By now we know that EMG research doesn't tell us everything. When we see more activity from a certain muscle with EMG research, it is not necessarily the case that this also has an effect on maximum strength or muscle growth. It's also not that I think you can just swap the deadlift for the hyperextension. But the hyperextension does have many advantages for doing alongside your major exercises. This is due to several factors:
- Much similarity with a (romanian) deadlift, easy transfer to strength (similar strength curve)
- Fast learning curve, as with most isolation exercises, so you can quickly focus on muscle growth(feel what you are doing)
- Possibility of increased range of motion
Build up weight quickly!
People are way too careful with this exercise. Because it is an easy exercise to perform, you can build up weight relatively quickly. It is not likely that you will get back pain from this exercise if you perform it correctly. It is important that you start moving from the hip, namely a hip stretch and not from the low back. You want to keep the low back in a fairly neutral position, feel a lot of stretch on your hamstrings, and firmly tighten your buttocks at the top of the exercise.
Instructions on implementation.
As with any exercise, how you perform the exercise does matter:
- Hips should be able to move freely and not be inhibited by the front cushion of the device.

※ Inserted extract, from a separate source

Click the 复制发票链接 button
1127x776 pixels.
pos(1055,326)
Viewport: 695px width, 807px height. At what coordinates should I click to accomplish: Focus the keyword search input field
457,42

- Make as large a movement as possible. As far down as possible and as far up as possible.
- Keep your spine, low back and neck in a position that is neutral for you. Don't look too far up or down.
- Start slowly at the bottom and try to gain more speed as you go higher.
When do you do these exercises and how do you grab "extra" weight?
This exercise is best done after your big exercise on a pull day, after your deadlift. When you have this movement pattern properly ingrained, you have several options for some extra weight:
- Weight Discs
- Resistance bands(from under the device and behind your neck)
Should you have a Norwegian woman at your disposal you can also use it. For this exercise you should do between 6-15 repetitions for optimal results. So if you want stronger or bigger buttocks and hamstrings or if you want to reduce the risk of injury when you play soccer for example, this is the exercise for you!